With the euro-zone economy battered by the debt crisis and slow to shake off a record-long recession, policy makers are struggling to find a recipe for growth. The ECB estimates that the euro-area economy contracted 0.4 percent in 2013 and will expand 1.1 percent this year.

Meager growth has forced European companies to shed jobs in a bid to cut costs and remain competitive. Last month, European Aeronautic, Defence and Space Co. said that it would cut 5,800 jobs in Germany, France, Spain and the U.K. Veolia Eau France said that it would open talks on about 700 voluntary departures.

Such staff reductions will keep the jobless rate at 12.1 percent on average this year, before dipping in 2015, according to a Bloomberg survey of economists.

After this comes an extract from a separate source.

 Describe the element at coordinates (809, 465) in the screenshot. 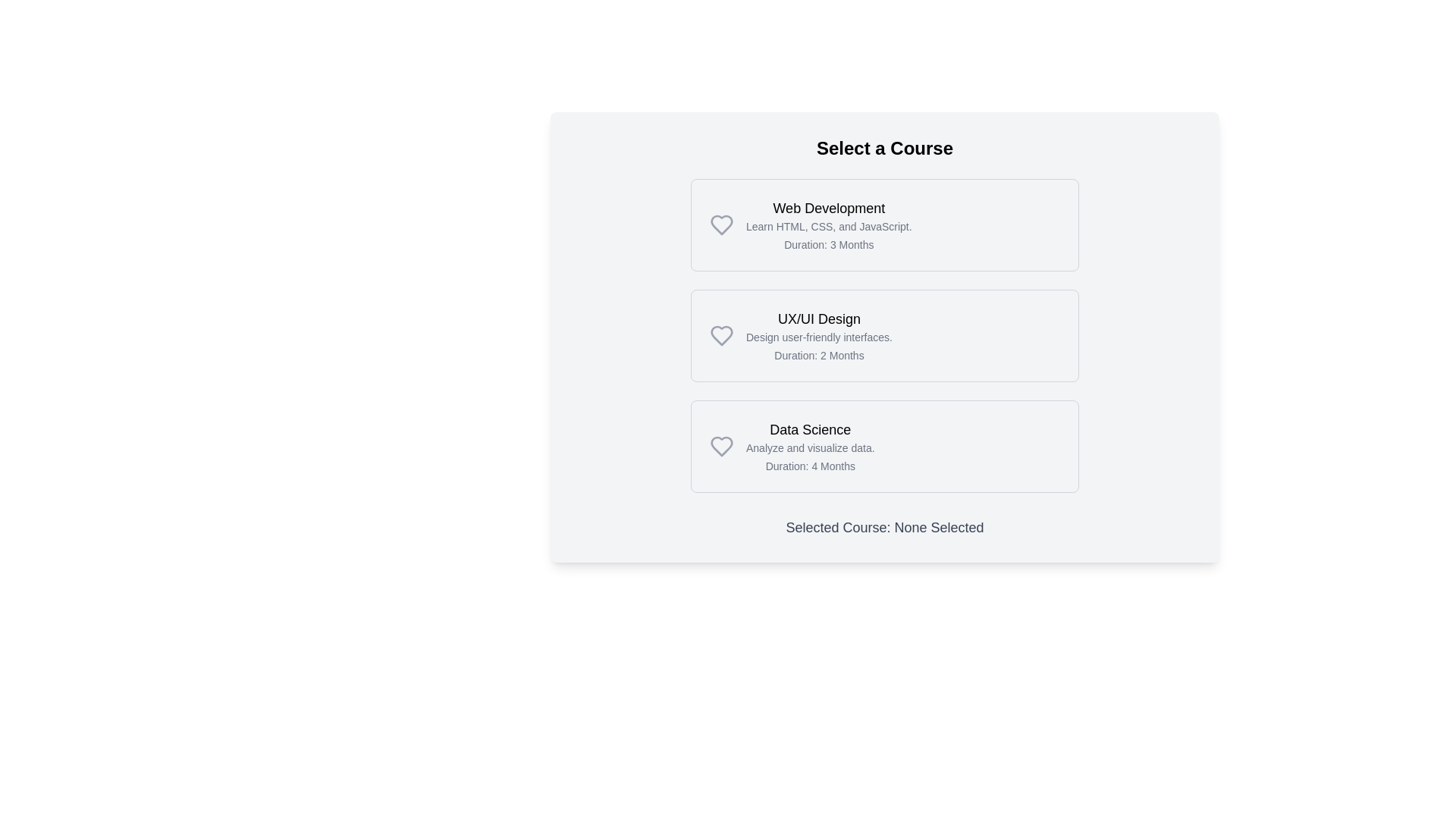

When EU leaders announced their growth and jobs initiative in June 2012, the unemployment rate was 11.4 percent. Their program of “fast-acting growth measures” included earmarking 55 billion euros of structural funds for small business and youth employment. They also added 10 billion euros to the capital of the European Investment Bank, “increasing its overall lending capacity by 60 billion euros.”

In Spain, which has the euro area’s second-highest unemployment rate, the number of jobless fell by 107,600 in December from the previous month to 4.7 million, the Labor Ministry in Madrid said last week.

By contrast, economists forecast the German jobless rate as defined by national standards, set for release tomorrow, to remain at 6.9 percent, a Bloomberg survey shows. The level comparable with other euro countries was 5.2 percent in October, the second-lowest after Austria, while Greece has the highest rate at 27.4 percent.

Euro-zone unemployment “is likely to stay at a very high level for some considerable time to come,” said Howard Archer, chief European and U.K. economist at IHS Global Insight in London. “That’s got to have a limiting impact on consumer spending, particularly when you think how weak wage growth is in most countries.”

Tomorrow’s euro-area December inflation report will probably show consumer prices grew 0.9 percent from a year earlier, the same rate as a month earlier. The EU’s statistics agency in Luxembourg will publish the inflation data at 11 a.m. local time and the unemployment numbers at the same time on Wednesday.

After cutting its main refinancing rate to a record-low 0.25 percent in November, the ECB sees “no immediate need to act” further on “encouraging signs” that the euro area’s crisis is easing, President Mario Draghi said on Dec. 28 in an interview published in Der Spiegel.

The ECB will leave its key rate unchanged on Jan. 9, according to all 50 economists in a Bloomberg News survey.

This week’s “data will likely provide a message similar to that of the previous months: low inflation in an environment of an uneven recovery,” said Jacques Cailloux, chief European economist at Nomura International Plc in London. “The ECB is getting what it expected, so it’s hard to see them responding with any kind of action. Individual economies aren’t improving at the same speed, but overall there’s no indication that the euro-area recovery is faltering.”

The nascent recovery is reflected in improving economic confidence. The European Commission will publish the results of its December survey on Jan. 9, with the gauge forecast to rise to 99.1, the highest since July 2011, according to a Bloomberg survey of economists.